Comment 1 Alan Conway 2018-08-02 20:03:02 UTC
This problem is not trivial to fix

PriorityQueue uses a MessageDeq to track the non-prioritized queue order of messages for browsing.

MessageDeq is not suitable for a sparse queue - if some old messages stay on the queue while new ones arrive, the MessageDeq store is "padded" with empty entries from the oldest message to the newest sequence number. Cleaning up empty entries at the ends of the queue doesn't help - as long as the old message stays in place, every new message forces the queue to be re-padded up to the latest sequence number so process memory still grows.

To fix this PriorityQueue needs to use a data structure that can efficiently represent a sparse queue. Not very hard to implement but Qpidd doesn't have such a structure now AFAIK. This is a risky fix for all users of priority-queue.

Comment 2 Gordon Sim 2018-08-02 20:25:53 UTC
I don't understand why the reproducer from the description would cause a sparse queue. The priority 9 messages should be delivered to the receiver. Then there is just a steady stream of priority 7 messages. Assuming the ingress exceeds the egress, the ring policy will kick in and it *should* remove the oldest priority 7 messages. What am I missing?

Comment 3 Alan Conway 2018-08-07 15:14:07 UTC
There is no receiver. The problem is that a queue with max-count grows in memory without limit under continuous sending if nobody receives the messages. The priority 7 messages are being deleted correctly but the priority 9 message stays there forever so the MessageDeq grows without limit.

Additional cleaning code doesn't help, the deq just gets re-allocated to span the message ids from the old message to the latest.

Comment 4 Gordon Sim 2018-08-07 16:27:34 UTC
Ah, ok. I was thrown off track by the qpid-receive in the reproducer. I guess that is exiting immediately though and is just being used to create the queue.

I note also in the description that it says this bug is not present in 1.36 and indeed I can't seem to reproduce sustained memory growth with the reproducer as described against latest master.

Comment 5 Alan Conway 2018-08-07 19:24:48 UTC
(In reply to Gordon Sim from comment #4)
> Ah, ok.
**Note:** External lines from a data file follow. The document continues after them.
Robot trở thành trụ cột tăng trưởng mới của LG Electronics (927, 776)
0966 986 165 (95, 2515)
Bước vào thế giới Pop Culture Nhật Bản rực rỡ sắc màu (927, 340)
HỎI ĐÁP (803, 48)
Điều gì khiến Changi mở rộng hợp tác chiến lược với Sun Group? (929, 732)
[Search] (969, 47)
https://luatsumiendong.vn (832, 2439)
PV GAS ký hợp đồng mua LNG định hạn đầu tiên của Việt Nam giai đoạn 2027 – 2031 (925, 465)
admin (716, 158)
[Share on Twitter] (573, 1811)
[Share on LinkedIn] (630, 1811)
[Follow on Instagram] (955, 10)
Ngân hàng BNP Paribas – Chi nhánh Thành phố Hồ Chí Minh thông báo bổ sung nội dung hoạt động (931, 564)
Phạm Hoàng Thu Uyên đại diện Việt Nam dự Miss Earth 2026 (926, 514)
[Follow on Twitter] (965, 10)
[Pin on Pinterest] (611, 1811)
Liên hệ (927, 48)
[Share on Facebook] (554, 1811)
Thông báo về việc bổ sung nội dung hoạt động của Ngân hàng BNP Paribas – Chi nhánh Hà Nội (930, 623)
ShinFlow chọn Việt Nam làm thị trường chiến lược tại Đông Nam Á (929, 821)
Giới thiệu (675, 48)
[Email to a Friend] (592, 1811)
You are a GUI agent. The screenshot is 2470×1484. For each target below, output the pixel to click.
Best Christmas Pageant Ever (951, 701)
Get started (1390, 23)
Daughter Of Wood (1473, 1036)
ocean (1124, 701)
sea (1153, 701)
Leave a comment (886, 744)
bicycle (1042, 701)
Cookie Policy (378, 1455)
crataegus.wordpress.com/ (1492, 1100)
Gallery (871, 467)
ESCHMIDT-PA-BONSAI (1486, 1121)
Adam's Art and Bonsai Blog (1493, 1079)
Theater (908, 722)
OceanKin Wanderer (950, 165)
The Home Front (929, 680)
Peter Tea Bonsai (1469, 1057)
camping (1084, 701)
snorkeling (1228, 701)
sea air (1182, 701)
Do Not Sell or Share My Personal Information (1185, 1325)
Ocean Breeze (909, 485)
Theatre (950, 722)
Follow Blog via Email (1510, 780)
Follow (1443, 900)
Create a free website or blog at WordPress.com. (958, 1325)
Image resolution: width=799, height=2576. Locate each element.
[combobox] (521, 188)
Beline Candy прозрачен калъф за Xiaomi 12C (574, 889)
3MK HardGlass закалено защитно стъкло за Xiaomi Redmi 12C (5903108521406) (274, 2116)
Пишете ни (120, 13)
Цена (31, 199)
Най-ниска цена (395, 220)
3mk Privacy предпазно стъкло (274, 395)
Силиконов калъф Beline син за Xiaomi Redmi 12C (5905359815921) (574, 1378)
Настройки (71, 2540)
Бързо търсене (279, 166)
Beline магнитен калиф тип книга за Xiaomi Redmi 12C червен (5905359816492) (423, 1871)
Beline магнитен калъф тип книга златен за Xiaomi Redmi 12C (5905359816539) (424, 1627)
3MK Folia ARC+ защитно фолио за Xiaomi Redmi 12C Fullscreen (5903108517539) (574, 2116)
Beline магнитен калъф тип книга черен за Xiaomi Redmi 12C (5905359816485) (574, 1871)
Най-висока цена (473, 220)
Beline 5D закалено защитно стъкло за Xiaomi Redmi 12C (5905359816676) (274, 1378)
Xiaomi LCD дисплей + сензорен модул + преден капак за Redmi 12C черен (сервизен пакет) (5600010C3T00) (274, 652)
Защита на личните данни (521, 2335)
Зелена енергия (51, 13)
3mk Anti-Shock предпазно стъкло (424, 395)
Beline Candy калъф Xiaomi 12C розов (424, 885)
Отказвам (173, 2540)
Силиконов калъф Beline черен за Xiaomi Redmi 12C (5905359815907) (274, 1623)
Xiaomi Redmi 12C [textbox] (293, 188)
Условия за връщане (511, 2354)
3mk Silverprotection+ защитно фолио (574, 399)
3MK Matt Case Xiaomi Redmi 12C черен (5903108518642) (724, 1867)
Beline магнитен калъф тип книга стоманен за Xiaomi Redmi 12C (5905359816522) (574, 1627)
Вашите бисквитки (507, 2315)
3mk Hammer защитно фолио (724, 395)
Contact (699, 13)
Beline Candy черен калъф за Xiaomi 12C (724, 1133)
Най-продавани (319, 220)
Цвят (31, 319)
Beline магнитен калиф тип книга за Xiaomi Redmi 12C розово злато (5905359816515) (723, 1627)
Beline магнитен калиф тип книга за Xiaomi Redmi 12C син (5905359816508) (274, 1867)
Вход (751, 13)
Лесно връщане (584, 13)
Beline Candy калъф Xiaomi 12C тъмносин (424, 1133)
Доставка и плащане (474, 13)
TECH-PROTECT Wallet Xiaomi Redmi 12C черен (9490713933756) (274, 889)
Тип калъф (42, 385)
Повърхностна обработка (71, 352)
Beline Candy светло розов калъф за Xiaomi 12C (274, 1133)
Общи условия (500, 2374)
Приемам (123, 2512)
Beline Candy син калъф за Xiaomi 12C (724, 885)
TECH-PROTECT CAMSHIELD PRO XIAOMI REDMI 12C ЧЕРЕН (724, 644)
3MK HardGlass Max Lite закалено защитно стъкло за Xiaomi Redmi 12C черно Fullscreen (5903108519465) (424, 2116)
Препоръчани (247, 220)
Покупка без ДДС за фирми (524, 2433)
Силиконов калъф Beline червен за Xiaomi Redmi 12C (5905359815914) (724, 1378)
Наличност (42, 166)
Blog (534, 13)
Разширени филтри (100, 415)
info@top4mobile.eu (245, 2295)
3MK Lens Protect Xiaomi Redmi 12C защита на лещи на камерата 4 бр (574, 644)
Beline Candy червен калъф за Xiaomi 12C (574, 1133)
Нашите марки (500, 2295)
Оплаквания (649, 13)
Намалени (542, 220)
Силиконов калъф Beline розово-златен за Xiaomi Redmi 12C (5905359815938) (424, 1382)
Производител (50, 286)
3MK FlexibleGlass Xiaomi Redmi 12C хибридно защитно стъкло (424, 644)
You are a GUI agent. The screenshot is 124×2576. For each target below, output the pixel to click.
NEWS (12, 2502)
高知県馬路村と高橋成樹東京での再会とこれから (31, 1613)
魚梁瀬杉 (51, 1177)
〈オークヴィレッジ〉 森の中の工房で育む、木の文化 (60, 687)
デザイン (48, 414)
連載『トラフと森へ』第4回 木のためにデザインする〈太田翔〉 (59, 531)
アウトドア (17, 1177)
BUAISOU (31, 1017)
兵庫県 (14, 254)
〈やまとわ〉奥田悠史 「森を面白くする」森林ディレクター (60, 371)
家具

I was thrown off track by the qpid-receive in the reproducer. I
> guess that is exiting immediately though and is just being used to create
> the queue.
> 
> I note also in the description that it says this bug is not present in 1.36
> and indeed I can't seem to reproduce sustained memory growth with the
> reproducer as described against latest master.

+1 - my feeling is this bug isn't present in 1.36 and Bug 1609230 is not the same issue.

Comment 6 Red Hat Bugzilla 2025-02-10 03:59:24 UTC
This product has been discontinued or is no longer tracked in Red Hat Bugzilla.